Another group of attractive American twenty-somethings enjoying vacation in the tourist-y part of the third world opt to venture off the marked trails in search of something "pretty cool" and wind up getting brutally tortured and slaughtered in the middle of nowhere. As narrative tweaks go, the fact that this time around the perpetrators of the bloodletting are carnivorous monster plants is damn near novel enough to make you forget your basically watching "Turistas" again... assuming you were one of the five or six people who saw and/or remembers seeings "Turistas" in the first place. Call it "The Hills Have Ivy."
The ruins of the title are an ancient Mayan sacrificial pyramid which happens to be inhabited by a meat-eating strain of crawling-ivy. Lining up to be plantfood are a pair of token foriegners, a med school student, two semi-interchangable hotties (one to get naked, one to not, guess who survives) and a nominally more pro-active guy with a beard. The gory stuff kicks off when they make the mistake of stepping onto the pyramid and find themselves beset by Angry Villagers who're rather insistent about keeping the killer plants - and anyone who goes near them - contained.
So, it's a vacation-gone-to-hell movie with a whopper of a twist (especially once we start seeing some of the stranger extra powers the monster-plant has up it's.. petals? stamen?) but it's unsparing with the bloodletting, merciless with the close-ups and pretty darn smart about the mechanics of horror filmmaking. What makes it inch toward something a bit more is the odd (and probably mostly-coincidental) way it's plotting eventually starts to resemble a gonzo cross between a modern gore-shocker and an old-timey "jungle adventure" potboiler, right down to the details like the nasty natives doing their thing with bows and arrows and even having "search for the missing archaeologist" as the impetus to seek the ruins in the first place. I half expected Johnny Weissmuller to step out of the bushes... carrying a chainsaw.

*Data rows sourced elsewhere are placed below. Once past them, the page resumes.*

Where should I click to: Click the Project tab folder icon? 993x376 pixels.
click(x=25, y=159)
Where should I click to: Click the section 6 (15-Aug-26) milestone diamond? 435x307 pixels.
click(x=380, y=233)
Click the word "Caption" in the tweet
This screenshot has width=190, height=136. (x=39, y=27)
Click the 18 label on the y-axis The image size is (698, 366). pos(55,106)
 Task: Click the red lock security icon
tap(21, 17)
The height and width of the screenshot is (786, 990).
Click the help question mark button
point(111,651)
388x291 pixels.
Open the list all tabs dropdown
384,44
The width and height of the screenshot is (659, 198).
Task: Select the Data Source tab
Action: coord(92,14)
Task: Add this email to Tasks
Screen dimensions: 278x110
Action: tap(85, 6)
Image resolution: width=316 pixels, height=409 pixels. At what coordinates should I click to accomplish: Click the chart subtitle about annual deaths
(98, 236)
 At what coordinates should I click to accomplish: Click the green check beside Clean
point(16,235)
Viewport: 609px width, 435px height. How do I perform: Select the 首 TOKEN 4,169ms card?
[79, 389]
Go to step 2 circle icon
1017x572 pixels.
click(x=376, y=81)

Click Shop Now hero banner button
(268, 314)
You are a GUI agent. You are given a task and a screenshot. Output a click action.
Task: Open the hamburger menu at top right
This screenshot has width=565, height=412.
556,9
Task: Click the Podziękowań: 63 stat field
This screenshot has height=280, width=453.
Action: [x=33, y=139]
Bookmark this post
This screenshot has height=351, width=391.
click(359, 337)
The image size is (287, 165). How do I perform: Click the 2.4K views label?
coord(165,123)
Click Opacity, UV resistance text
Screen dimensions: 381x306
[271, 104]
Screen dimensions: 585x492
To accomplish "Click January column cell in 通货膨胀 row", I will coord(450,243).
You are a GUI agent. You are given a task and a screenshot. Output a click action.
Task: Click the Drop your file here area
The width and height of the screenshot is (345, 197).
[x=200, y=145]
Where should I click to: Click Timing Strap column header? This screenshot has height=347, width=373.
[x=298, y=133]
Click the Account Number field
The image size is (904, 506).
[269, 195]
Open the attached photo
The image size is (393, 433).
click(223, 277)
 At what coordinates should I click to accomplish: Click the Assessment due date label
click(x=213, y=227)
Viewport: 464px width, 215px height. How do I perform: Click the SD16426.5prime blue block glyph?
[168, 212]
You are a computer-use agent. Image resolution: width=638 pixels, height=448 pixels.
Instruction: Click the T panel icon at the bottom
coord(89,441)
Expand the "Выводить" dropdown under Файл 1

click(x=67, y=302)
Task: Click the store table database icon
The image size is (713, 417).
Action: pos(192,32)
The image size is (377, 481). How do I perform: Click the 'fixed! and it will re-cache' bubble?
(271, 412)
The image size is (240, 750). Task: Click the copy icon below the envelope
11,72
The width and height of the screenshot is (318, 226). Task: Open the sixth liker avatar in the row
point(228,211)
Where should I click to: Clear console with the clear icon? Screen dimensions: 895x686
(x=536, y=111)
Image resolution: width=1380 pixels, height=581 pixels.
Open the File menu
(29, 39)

It's finally a little too in love with it's own pseudo-realism. Carter Smith (directing from a script by Scott B. Smith adapting his own book) was previously best known as a fashion photographer, so it's somewhat surprising to see him aiming for the stark, spare documentary-style approach. There's a solid sampling of standout sequences, but just when it looks like the film is ready to cut loose and go as bonkers as a killer-plant movie generally ought to go it's over. The aspiration to gritty verisimilitude is admirable, but guys... you're making a movie about man-eating plants, not an installment of "John Adams." It's okay to have a little more FUN with it.
Still, it's a pretty-good movie with killer plants, which makes it a good Killer Plant Movie. And when was the last time we had one of those? A for effort, if nothing else.